There are manifestly two ways only in which the truth of such statements can be tested. We have to ask whether they rest on historical facts or on any logical necessity. Tertium non datur. Now, I can see no logical necessity for admitting even the possibility of any concepts which are not founded on previous percepts. On the contrary, if only we define these terms properly, the existence of concepts without previous percepts would become self-contradictory.
And as to facts, I have no hesitation in saying that, so far as our knowledge of ancient religions reaches at present, they do not support the opinion that religion began anywhere with the general concept of super-human beings, and that at a later time only these mere beings were connected with differentiating qualities. Logically, no doubt, the general comes first, and the particular follows; but what is first by itself, is not first to us, and in the growth of concepts the historical process is generally the reverse of the logical. I hold that before man could speak even of the infinite sky or Dyaus, he must actually have perceived something infinite, and must have been brought in sensuous contact with something not finite like everything else; but to conceive an infinite being, or even a number of infinite beings, is a very different process, which comes in earlier, it is true, than we expected, but still much later than the naming and conceiving of the infinite sky, the infinite earth, the infinite sea.

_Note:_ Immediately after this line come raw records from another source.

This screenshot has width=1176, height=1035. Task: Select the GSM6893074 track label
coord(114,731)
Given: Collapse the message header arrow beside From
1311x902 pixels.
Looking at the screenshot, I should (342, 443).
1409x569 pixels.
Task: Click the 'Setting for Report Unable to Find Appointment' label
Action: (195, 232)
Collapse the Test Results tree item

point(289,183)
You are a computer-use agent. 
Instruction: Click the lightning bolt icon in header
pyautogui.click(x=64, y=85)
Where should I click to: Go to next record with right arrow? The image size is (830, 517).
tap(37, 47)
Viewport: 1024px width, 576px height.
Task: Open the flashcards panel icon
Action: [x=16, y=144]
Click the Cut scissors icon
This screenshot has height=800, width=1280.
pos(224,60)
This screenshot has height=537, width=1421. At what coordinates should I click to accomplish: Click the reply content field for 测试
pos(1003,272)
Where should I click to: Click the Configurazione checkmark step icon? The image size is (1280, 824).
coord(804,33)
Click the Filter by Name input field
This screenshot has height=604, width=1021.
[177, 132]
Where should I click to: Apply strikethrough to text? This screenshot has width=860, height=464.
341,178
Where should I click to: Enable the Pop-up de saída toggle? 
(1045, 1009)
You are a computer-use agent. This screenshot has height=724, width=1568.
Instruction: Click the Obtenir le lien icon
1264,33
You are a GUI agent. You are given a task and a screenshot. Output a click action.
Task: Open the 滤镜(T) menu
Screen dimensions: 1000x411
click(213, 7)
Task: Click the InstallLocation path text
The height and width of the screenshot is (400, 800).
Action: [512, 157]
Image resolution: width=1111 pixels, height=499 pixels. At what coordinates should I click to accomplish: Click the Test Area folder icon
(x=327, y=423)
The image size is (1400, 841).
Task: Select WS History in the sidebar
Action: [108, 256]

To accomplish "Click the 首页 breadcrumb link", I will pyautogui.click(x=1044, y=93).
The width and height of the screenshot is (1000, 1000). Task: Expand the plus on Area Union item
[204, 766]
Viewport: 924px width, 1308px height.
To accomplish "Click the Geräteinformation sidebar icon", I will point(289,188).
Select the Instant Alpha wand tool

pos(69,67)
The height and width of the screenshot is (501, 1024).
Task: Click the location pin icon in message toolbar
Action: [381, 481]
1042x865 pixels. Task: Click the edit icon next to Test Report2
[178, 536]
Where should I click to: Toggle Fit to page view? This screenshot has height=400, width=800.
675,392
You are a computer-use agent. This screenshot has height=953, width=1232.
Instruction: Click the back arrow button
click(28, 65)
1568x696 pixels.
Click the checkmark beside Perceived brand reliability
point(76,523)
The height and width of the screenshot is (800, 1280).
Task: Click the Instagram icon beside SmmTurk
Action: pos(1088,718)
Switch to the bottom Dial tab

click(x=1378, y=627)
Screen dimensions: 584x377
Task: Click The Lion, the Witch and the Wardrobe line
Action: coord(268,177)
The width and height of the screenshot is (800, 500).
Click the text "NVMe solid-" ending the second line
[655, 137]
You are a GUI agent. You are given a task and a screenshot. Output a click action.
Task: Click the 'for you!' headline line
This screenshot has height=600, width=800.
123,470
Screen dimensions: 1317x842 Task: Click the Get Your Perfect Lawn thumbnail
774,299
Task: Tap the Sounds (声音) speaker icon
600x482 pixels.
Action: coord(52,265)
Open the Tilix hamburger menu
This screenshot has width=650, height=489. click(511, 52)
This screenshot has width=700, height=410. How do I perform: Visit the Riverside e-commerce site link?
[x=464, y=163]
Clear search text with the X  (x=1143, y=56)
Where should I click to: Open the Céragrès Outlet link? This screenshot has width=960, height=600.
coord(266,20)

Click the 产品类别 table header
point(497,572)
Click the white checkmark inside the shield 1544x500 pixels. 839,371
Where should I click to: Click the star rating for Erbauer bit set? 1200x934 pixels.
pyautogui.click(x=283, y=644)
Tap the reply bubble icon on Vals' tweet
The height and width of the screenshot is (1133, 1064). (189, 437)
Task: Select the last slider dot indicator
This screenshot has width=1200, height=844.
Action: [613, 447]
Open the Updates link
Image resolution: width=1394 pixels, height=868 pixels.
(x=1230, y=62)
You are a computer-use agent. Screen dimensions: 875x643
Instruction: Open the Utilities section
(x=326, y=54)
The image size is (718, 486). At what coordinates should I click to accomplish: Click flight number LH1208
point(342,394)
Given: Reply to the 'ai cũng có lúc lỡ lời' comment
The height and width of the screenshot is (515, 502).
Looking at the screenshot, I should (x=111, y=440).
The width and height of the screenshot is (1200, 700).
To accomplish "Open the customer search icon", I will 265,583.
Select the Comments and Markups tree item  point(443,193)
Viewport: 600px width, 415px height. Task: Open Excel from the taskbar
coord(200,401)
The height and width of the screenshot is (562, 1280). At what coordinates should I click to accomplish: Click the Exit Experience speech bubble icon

While the Duke considers that religious thought began with the conception of superhuman beings, and that these were afterwards connected with distinguishing mythological attributes, it seems to me that we must learn the very opposite lesson from history, namely that religious thought began with the naming of a large number of clearly marked and differentiated beings, such as Sky, Dawn, Thunder, Lightning, Storm, Mountains, Trees, etc., and that the concept of superhuman beings arose afterwards, as a concept common to all, when divested of their characteristic differences. In the Veda we look in vain for words of so abstract a character as super-human beings or personal agencies. Even the words for gods in general, such as deva, bright, vasu, brilliant, asura, living, are still full of physical meaning in the more ancient hymns. We are confronted from the first with such strongly marked dramatic characters as Dyaus, the bright sky, Varuna, the dark sky, Marut, the storms, Agni, the fire, Ushas, the dawn. We can understand the origin of these mythological characters, because in their material aspect at least, whatever may have been suspected behind them, they offered themselves to the eyes and ears of those who framed their names and believed in their existence. But mere superhuman beings, without definite attributes, never presented themselves to their senses, and could never, therefore, have found an entrance into their intellect. Dyaus in the Veda was originally a name of the sky, but of an active and subjective sky. The purely material characteristics of the sky are still there, faintly visible; but they slowly vanish, and in the end there remains the name only, which coupled with pitâ, father, appears in the earliest Aryan prayers, as Dyaush pitâ, Jupiter, Heaven-father, and in the end, even in the language of philosophers, as the Supreme Being. And what applies to the name of Dyaus, applies likewise to the names of other gods. They are names of material objects or phenomena of nature, though all of them with the background of the infinite behind them. They lose their individual character very gradually, and in the end only stand before us sublimised into superhuman beings or personal agencies. The germ of the superhuman, or, as I like to call it by a more general name, of the infinite element, was there from the first, but it was involved as yet in sensuous perception, not yet evolved in a conceptual name.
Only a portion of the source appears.